=== Task ===
Copy the following material line for line, without changing anything.

=== Records to process ===

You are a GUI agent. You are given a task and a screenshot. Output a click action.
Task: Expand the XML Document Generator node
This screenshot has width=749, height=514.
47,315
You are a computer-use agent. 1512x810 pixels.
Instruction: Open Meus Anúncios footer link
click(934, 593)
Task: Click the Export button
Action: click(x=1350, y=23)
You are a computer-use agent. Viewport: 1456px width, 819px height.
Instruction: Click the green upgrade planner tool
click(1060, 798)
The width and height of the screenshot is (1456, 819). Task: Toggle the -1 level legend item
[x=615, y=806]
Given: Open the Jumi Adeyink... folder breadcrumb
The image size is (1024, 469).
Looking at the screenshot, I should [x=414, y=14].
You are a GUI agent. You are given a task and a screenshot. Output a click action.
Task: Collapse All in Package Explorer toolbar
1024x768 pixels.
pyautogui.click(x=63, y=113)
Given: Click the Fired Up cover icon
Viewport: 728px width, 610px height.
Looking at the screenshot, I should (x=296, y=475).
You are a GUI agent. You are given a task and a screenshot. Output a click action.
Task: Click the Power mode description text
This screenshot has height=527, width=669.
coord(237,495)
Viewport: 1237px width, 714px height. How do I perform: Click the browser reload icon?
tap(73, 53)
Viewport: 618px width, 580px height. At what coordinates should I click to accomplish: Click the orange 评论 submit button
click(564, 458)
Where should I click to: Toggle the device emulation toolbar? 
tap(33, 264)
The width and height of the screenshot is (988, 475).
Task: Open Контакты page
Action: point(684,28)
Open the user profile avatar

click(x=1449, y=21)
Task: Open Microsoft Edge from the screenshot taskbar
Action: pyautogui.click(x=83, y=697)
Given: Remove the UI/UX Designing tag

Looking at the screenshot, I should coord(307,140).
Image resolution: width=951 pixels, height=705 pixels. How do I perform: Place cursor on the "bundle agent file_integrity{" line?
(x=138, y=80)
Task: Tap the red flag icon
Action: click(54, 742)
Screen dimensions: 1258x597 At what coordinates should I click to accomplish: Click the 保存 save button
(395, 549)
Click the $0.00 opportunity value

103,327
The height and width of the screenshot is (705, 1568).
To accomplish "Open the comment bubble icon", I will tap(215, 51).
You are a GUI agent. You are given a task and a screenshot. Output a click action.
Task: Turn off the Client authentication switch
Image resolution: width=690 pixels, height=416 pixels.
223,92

=== Solution to the exercise ===
You are a GUI agent. You are given a task and a screenshot. Output a click action.
Task: Expand the XML Document Generator node
This screenshot has width=749, height=514.
47,315
You are a computer-use agent. 1512x810 pixels.
Instruction: Open Meus Anúncios footer link
click(934, 593)
Task: Click the Export button
Action: click(x=1350, y=23)
You are a computer-use agent. Viewport: 1456px width, 819px height.
Instruction: Click the green upgrade planner tool
click(1060, 798)
The width and height of the screenshot is (1456, 819). Task: Toggle the -1 level legend item
[x=615, y=806]
Given: Open the Jumi Adeyink... folder breadcrumb
The image size is (1024, 469).
Looking at the screenshot, I should [x=414, y=14].
You are a GUI agent. You are given a task and a screenshot. Output a click action.
Task: Collapse All in Package Explorer toolbar
1024x768 pixels.
pyautogui.click(x=63, y=113)
Given: Click the Fired Up cover icon
Viewport: 728px width, 610px height.
Looking at the screenshot, I should (x=296, y=475).
You are a GUI agent. You are given a task and a screenshot. Output a click action.
Task: Click the Power mode description text
This screenshot has height=527, width=669.
coord(237,495)
Viewport: 1237px width, 714px height. How do I perform: Click the browser reload icon?
tap(73, 53)
Viewport: 618px width, 580px height. At what coordinates should I click to accomplish: Click the orange 评论 submit button
click(564, 458)
Where should I click to: Toggle the device emulation toolbar? 
tap(33, 264)
The width and height of the screenshot is (988, 475).
Task: Open Контакты page
Action: point(684,28)
Open the user profile avatar

click(x=1449, y=21)
Task: Open Microsoft Edge from the screenshot taskbar
Action: pyautogui.click(x=83, y=697)
Given: Remove the UI/UX Designing tag

Looking at the screenshot, I should coord(307,140).
Image resolution: width=951 pixels, height=705 pixels. How do I perform: Place cursor on the "bundle agent file_integrity{" line?
(x=138, y=80)
Task: Tap the red flag icon
Action: click(54, 742)
Screen dimensions: 1258x597 At what coordinates should I click to accomplish: Click the 保存 save button
(395, 549)
Click the $0.00 opportunity value

103,327
The height and width of the screenshot is (705, 1568).
To accomplish "Open the comment bubble icon", I will tap(215, 51).
You are a GUI agent. You are given a task and a screenshot. Output a click action.
Task: Turn off the Client authentication switch
Image resolution: width=690 pixels, height=416 pixels.
223,92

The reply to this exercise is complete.